Ces demandes ne semblent pas avoir été entendues par la CE, ni les deux colégislateurs qui n’ont pas adopté de position à la hauteur des exigences précitées. Il faut donc composer avec une ambition moins grande, que l’organe scientifique indépendant Climate Action Tracker, entre autres soutenu par la Fondation européenne pour le climat (ECF), analyse. Se basant sur le paquet Fit for 55, il juge l’action politique européenne comme « presque suffisante » et conduisant à une hausse des températures de 2°C selon les propositions initiales de la CE. La réduction imposée par l’Accord de Paris pourrait néanmoins être atteinte en 2030, avec des « améliorations modérées ».

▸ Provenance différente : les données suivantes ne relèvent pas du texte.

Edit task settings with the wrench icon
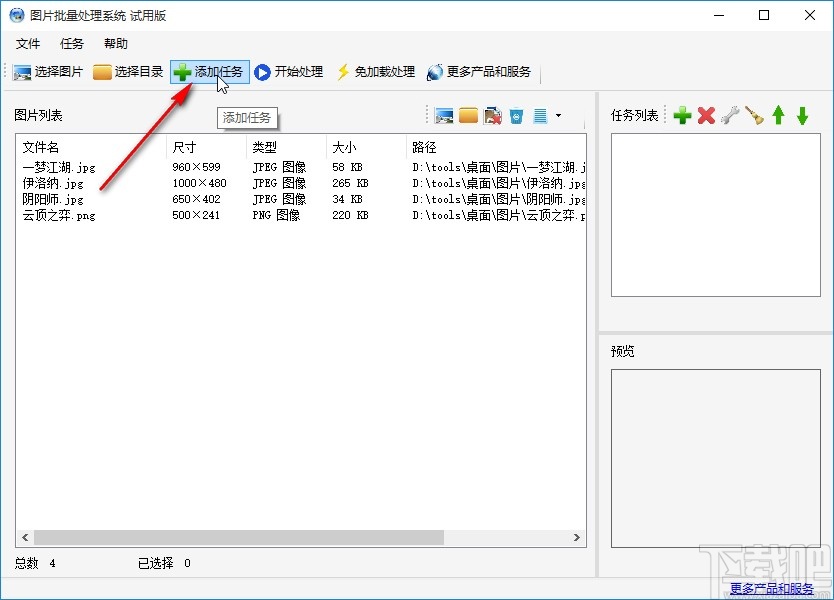This screenshot has height=600, width=834. point(729,115)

[1Puisque les entreprises européennes paient leurs émissions pour produire et exporter, elles se retrouvent en désavantage comparatif avec les entreprises internationales qui ne sont pas régulées par un marché carbone. Ce désavantage est pallié par le don de droits d’émission gratuits. Or, ceux-ci sont amenés à disparaître avec l’introduction du MACF. Ainsi, pour ne pas créer de situation où la compétitivité des entreprises européennes serait faussée, des dons se feront toujours pour les entreprises des secteurs dépendants des exportations, sur la base de la part de la production exportée.

[2La fuite de carbone est le nom donné au phénomène de délocalisation d’une activité pour l’implanter dans un pays où polluer coûte moins cher que dans le pays d’origine.

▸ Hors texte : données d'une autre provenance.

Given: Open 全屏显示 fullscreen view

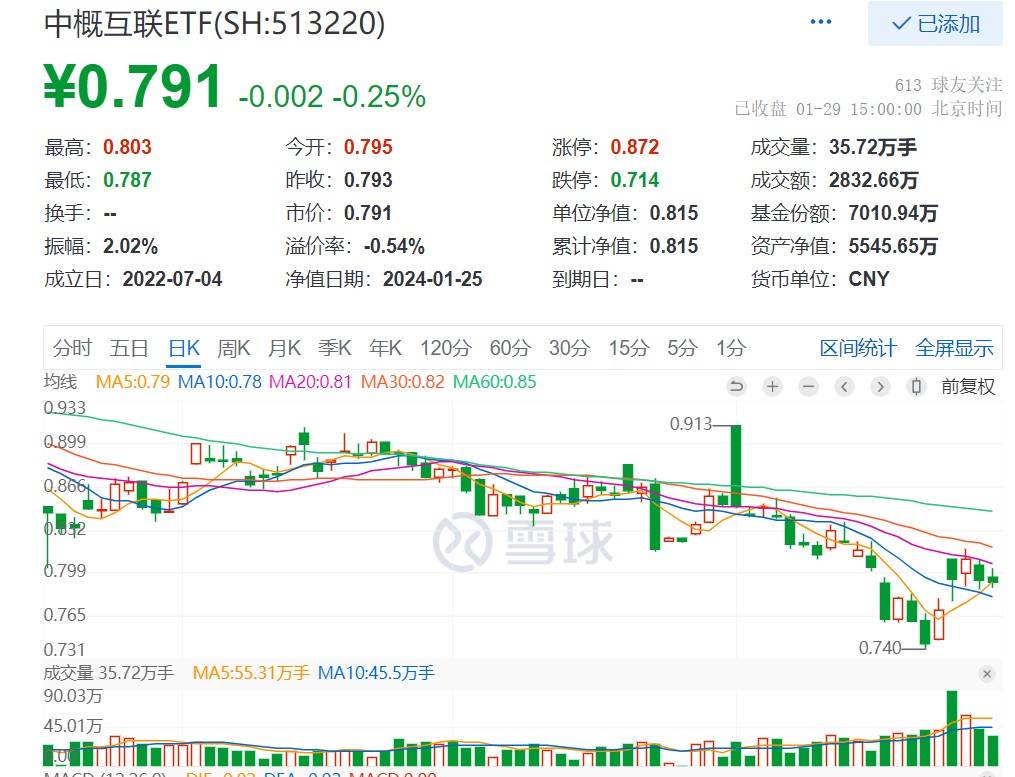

[3De 2023 à 2025, les entreprises ne devront que rapporter les émissions pertinentes pour le MACF, sans payer les droits correspondants.

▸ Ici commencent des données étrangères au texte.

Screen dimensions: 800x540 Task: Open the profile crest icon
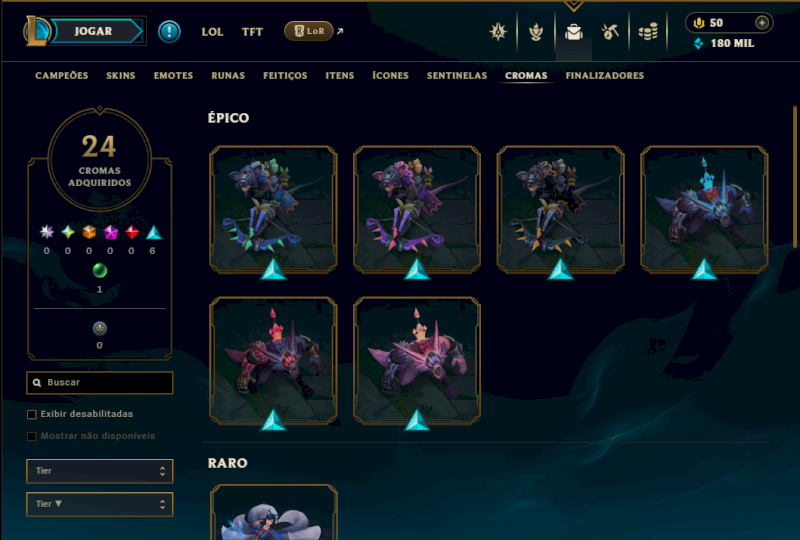pyautogui.click(x=498, y=32)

[4Correspondant au calendrier du SEQE amendé par la Commission ENVI.

[5Ce qui correspondrait à une interdiction de vente des véhicules à moteur à combustion interne, autrement dits thermiques.

[6Dispositif permettant aux constructeurs équipant leurs véhicules d’éco-technologies d’obtenir des droits d’émission jusqu’à l’approbation de leurs technologies

[7Sortir de la « no debit-rule » en vigueur (les émissions de CO2 ne doivent pas être supérieures aux capacités d’absorption) en 2026 pour imposer un objectif contraignant minimum d’absorption net pour 2030, personnalisé par État, puis atteindre la neutralité climatique en 2035 pour l’agriculture (hors CO2), les terres et la foresterie.

[8Nom donné aux pratiques agricoles favorisant le stockage / l’absorption de carbone, que ce soit par la préservation des sols aux stocks déjà élevés ou par la mise en place de nouvelles pratiques.

[9Les dix pays à avoir signé cet appel sont : l’Allemagne, l’Autriche, le Danemark, l’Espagne, la Finlande, l’Irlande, le Luxembourg, les Pays-Bas, la Slovénie et la Suède.

[10Cible de réduction des émissions ETS de 71%, fin de vente des véhicules à moteur à combustion interne en 2035, introduction d’un ETS 2 sur les transports et le chauffage, etc.

[11Les e-carburants, ou e-fuels, sont des carburants de synthèse neutres en CO2.